Fixing a kubelet memory leak in Kubernetes 1.36

(heyoncall.com)

60 points | by compumike 18 hours ago

6 comments

  • compumike 18 hours ago
    Author here! If you're running a Kubernetes cluster, I recommend you check `kubectl version` and see if you're running "Server Version: v1.36.[0,1,2]". If so, you may want to use the one-liner at the end of the article to check your "process_resident_memory_bytes" on each node, and consider restarting kubelet as a temporary workaround to tame the memory leak until v1.36.3 is released.
    • CamouflagedKiwi 3 hours ago
      Nice find.

      Can't help but feel this is one of the subtle traps hidden beneath the advice that contexts aren't supposed to be stored. I know it's not always that easy, of course.

      • compumike 3 hours ago
        Thanks. I know there's a `go vet` tool that's run as part of Kubernetes CI, and one of its checks is:

          lostcancel: check cancel func returned by context.WithCancel is called
        
        I'm not 100% sure why `go vet` didn't catch this issue, but storing the cancelFn in the struct is probably part of the reason. Any Go experts know if that's the case?
        • cyberax 2 hours ago
          The cancel function escapes the function body, so static analysis can't detect it. There's another lint for that (containedctx), but I think it's off in K8s.

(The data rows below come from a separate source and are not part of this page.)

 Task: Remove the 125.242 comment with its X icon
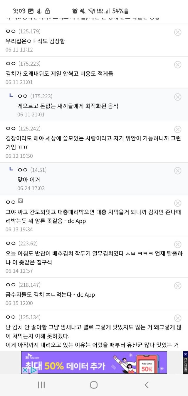point(178,130)
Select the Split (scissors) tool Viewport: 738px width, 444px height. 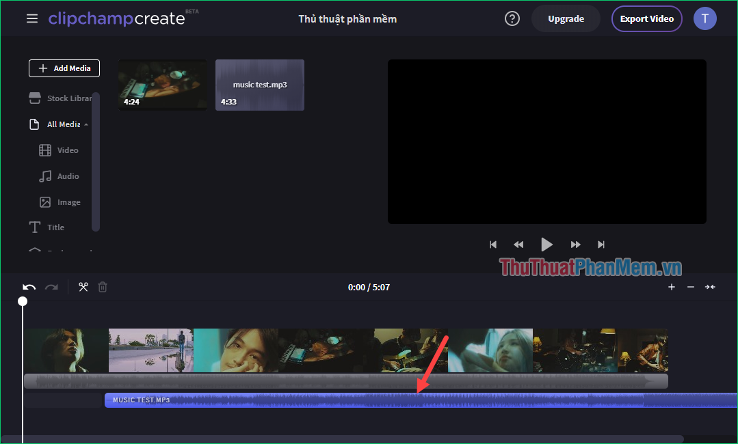83,287
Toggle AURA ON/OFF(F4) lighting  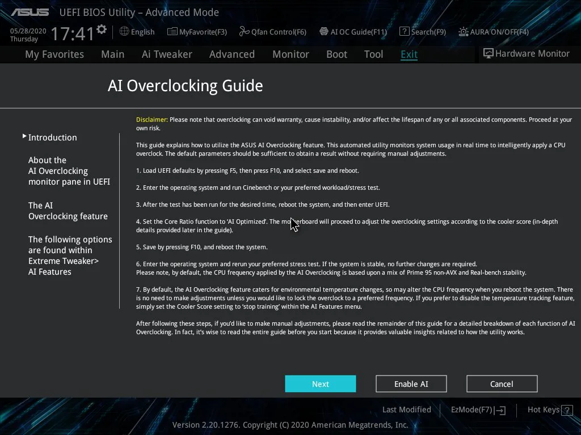464,32
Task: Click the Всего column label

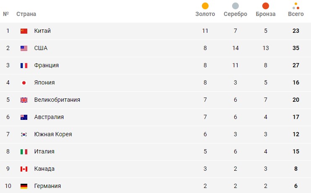Action: click(x=296, y=14)
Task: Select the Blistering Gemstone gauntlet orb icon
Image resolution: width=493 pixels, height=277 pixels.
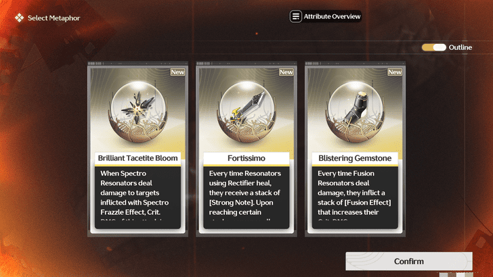Action: pyautogui.click(x=355, y=112)
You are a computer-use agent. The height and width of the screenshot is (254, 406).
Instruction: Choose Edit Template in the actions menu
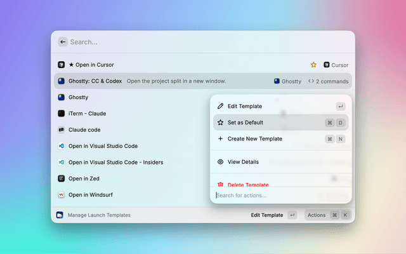245,106
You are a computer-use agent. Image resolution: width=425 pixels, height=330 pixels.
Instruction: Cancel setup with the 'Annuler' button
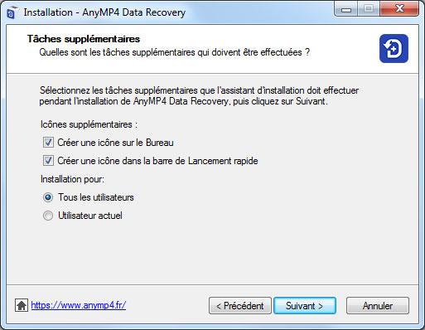[378, 306]
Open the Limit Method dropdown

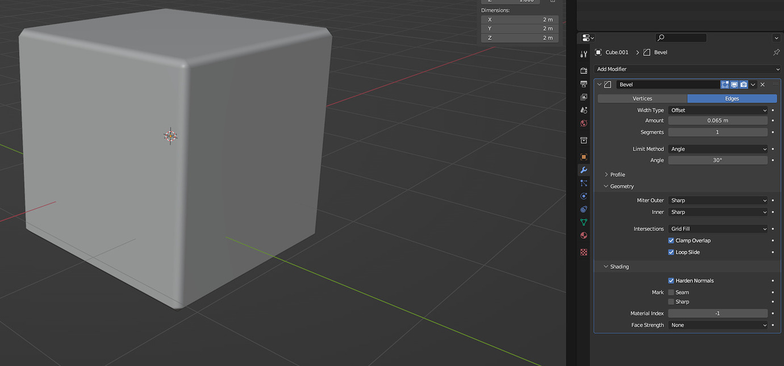[x=718, y=148]
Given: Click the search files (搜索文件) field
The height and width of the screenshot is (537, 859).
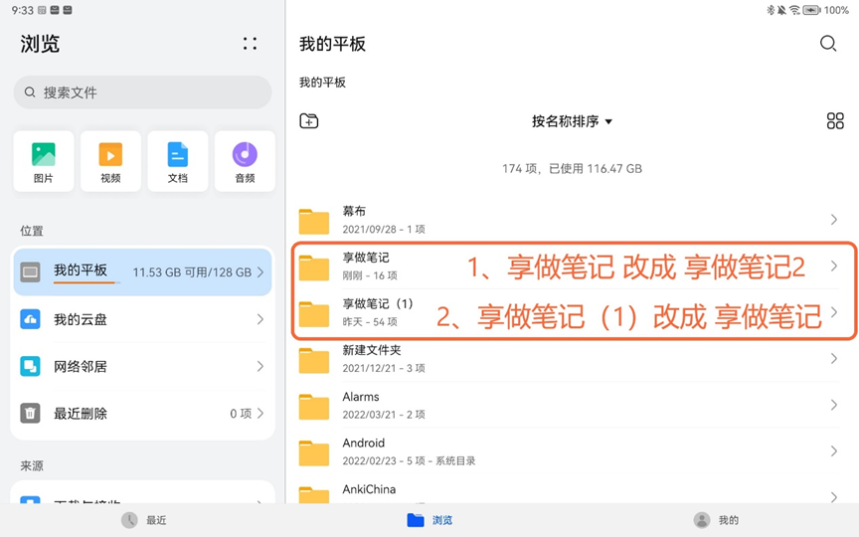Looking at the screenshot, I should pos(142,92).
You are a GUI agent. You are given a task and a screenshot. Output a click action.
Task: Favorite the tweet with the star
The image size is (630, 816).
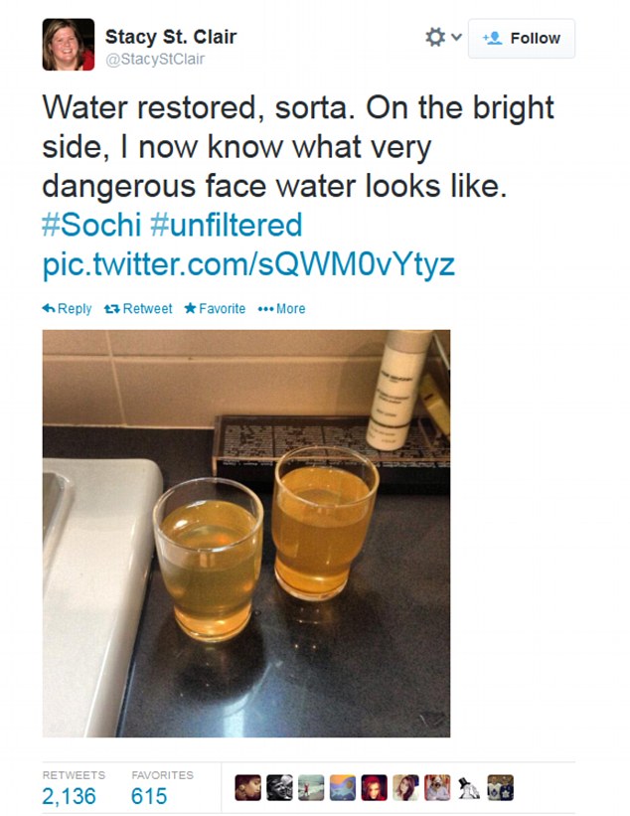tap(215, 309)
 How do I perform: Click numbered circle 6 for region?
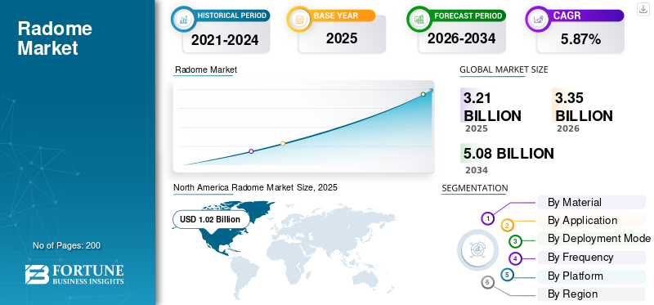click(487, 282)
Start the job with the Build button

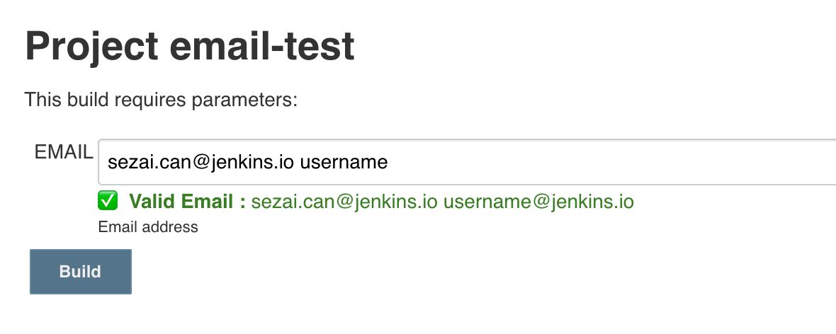coord(81,272)
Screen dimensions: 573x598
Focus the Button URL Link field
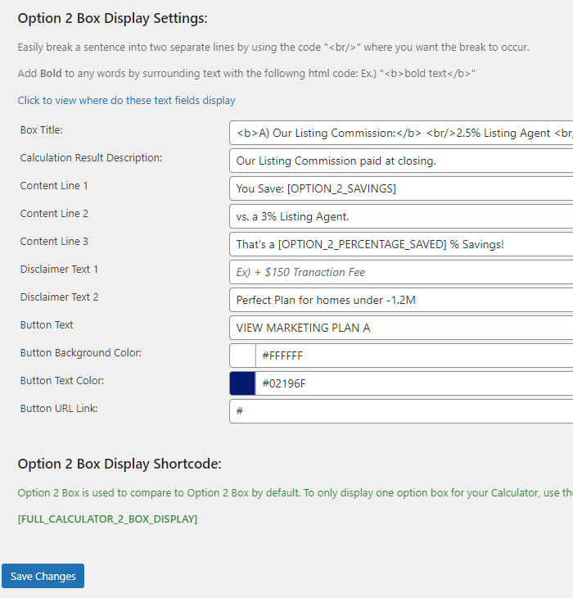(x=401, y=411)
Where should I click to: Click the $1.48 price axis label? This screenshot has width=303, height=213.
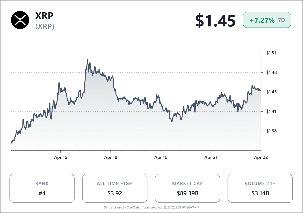pos(271,73)
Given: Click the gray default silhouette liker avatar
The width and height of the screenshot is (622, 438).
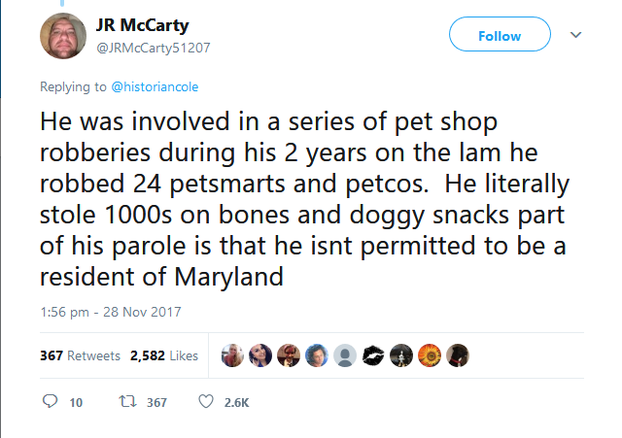Looking at the screenshot, I should click(x=345, y=355).
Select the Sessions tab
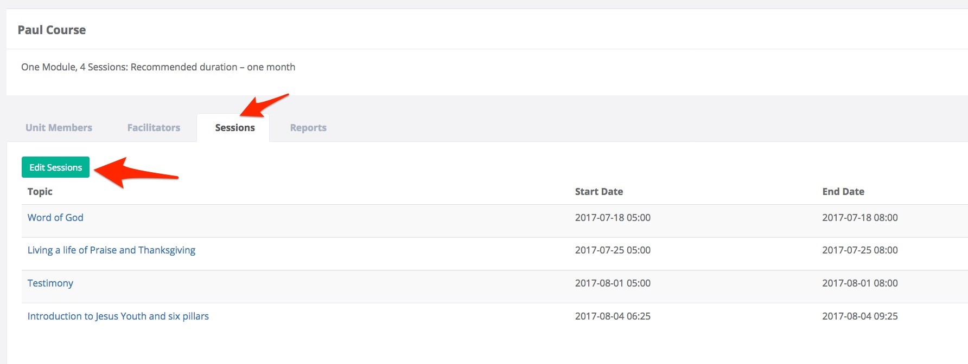The image size is (968, 364). point(234,128)
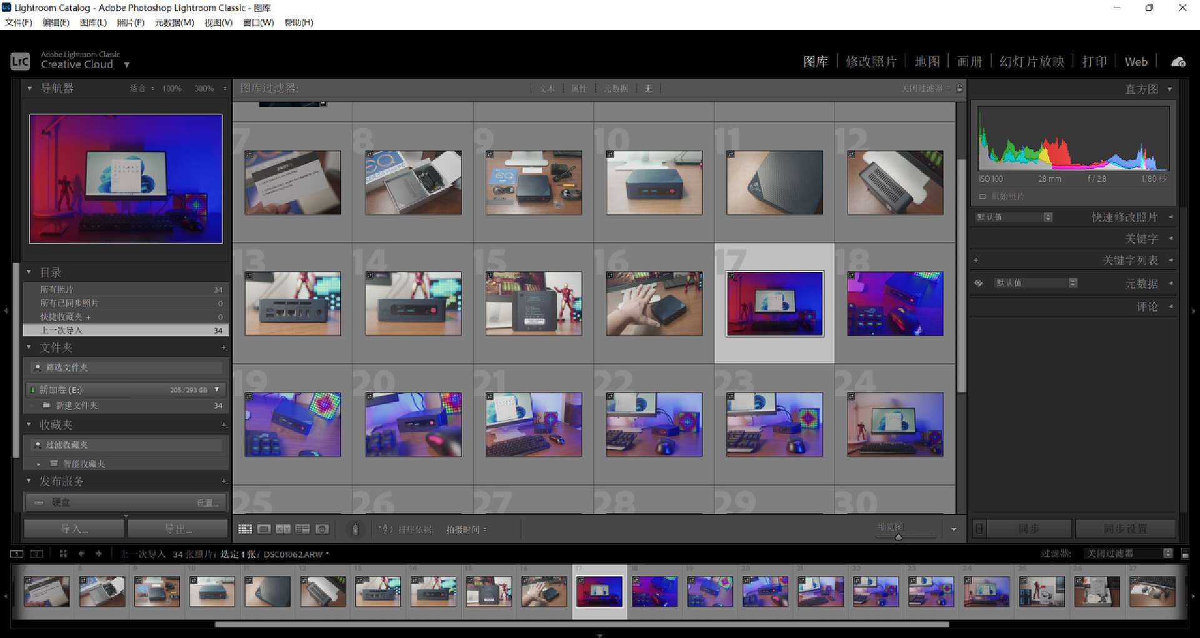Collapse the 导航器 panel
Screen dimensions: 1200x638
point(29,88)
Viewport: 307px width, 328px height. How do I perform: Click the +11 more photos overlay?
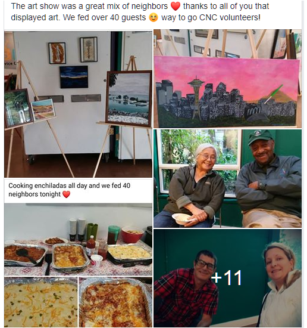coord(227,279)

          This is a serious tripping point with Go. There's no way to express: "this is a root context that I _want_ to store and only use to create derived contexts". Goroutines are also a source of problems, you can't easily say "I'm passing the ownership of this context to a goroutine".

          • compumike 1 hour ago
            It does seem like a serious tripping point.

            I took a quick look at "containedctx" and it seems like for this case, it would almost be backwards: it would flag the (not-memory-leaking) struct-stored "status.ctx", but wouldn't flag when there is a stored "status.cancelFn" only (which resulted in the memory leak).

            Could Go implement a runtime leaked-context detector, like the data race detector? https://go.dev/doc/articles/race_detector

            • cyberax 1 hour ago
              This actually is possible now. Contexts are now garbage-collectible, even if cancel() is not called.

              In this case, the cancel() function was preventing the collection. But I think it can be changed to hold a weak reference instead. The overhead is too large to run it normally, but it should be OK for something like the race detector.

            • keynha 2 hours ago
              [flagged]
        • rirze 4 hours ago
          Very cool. It's often daunting to contribute to such a well-established and recognizable project, but this is exactly how it should work.
          • jeffbee 34 minutes ago
            Given that this happens on the main loop, one wonders how this escaped release quality checks. Is there another contributing cause that narrows the impact?
            • fsuts 3 hours ago
              Not all heroes wear capes! Well done
              • __turbobrew__ 3 hours ago
                A good reason to health check the kubelet process and restart it when the checks fail.
                • compumike 2 hours ago
                  What kind of health checks? In my case, the kubelet process was staying alive and responsive to queries, I believe due to:

                    # cat /proc/$(pgrep kubelet)/oom_score_adj
                    -999
                    
                    (from OOMScoreAdjust=-999 in /etc/systemd/system/kubelet.service)  
                  
                  With this score, the Linux OOM killer wouldn't touch it, but any of my Pods were fair game.
                  • nijave 1 hour ago
                    At the metrics level, you can compare old vs new release. Have been bitten before by resource requirements dramatically change (regardless of whether it's a bug or functionality change)